(SOURCE RECORDS Opens)
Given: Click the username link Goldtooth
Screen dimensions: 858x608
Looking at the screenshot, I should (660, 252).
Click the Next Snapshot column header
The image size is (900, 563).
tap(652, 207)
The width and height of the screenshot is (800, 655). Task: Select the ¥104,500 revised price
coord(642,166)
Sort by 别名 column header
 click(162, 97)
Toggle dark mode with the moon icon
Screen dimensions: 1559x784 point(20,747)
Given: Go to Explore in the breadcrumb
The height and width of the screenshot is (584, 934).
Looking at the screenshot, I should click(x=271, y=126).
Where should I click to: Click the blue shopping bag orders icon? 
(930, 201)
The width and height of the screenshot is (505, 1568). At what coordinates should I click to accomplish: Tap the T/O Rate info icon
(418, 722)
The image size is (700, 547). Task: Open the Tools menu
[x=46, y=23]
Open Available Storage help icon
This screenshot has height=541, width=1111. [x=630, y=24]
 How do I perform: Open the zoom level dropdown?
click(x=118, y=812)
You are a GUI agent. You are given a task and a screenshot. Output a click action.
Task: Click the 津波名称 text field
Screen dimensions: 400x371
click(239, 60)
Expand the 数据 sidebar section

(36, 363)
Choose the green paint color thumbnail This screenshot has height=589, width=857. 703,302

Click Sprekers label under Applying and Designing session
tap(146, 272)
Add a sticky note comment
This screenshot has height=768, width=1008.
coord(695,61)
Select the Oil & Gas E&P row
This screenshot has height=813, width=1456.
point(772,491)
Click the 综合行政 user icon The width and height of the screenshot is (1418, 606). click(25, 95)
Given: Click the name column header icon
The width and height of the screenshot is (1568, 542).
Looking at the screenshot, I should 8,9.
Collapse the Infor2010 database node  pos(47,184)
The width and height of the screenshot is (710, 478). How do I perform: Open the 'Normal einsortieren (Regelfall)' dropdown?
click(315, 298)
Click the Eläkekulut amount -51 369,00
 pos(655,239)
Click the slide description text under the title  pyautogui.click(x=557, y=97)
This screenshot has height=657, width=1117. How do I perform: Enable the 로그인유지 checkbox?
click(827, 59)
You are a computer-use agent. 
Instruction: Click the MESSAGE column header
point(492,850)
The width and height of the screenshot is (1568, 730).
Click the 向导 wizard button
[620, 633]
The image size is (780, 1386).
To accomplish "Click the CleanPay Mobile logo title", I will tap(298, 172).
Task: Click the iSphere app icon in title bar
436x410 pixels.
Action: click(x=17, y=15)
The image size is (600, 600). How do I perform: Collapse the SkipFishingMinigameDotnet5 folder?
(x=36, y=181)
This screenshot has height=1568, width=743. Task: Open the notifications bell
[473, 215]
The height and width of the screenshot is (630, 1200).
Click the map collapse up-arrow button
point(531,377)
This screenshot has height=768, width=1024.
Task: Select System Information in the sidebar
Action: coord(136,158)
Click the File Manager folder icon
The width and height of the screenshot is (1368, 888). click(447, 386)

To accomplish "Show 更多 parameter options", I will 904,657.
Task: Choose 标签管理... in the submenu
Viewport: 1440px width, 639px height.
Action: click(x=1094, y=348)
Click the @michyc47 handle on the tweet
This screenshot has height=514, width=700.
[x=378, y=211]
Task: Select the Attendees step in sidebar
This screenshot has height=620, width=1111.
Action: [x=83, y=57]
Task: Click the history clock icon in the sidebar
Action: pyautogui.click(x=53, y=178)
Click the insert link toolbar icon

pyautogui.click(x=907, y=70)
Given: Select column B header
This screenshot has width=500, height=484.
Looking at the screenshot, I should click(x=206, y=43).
(SOURCE RECORDS Closes)
PROBLEM STATEMENT: Return the lines above that include the string "Choose".

RESPONSE BOX:
Choose the green paint color thumbnail This screenshot has height=589, width=857. 703,302
Task: Choose 标签管理... in the submenu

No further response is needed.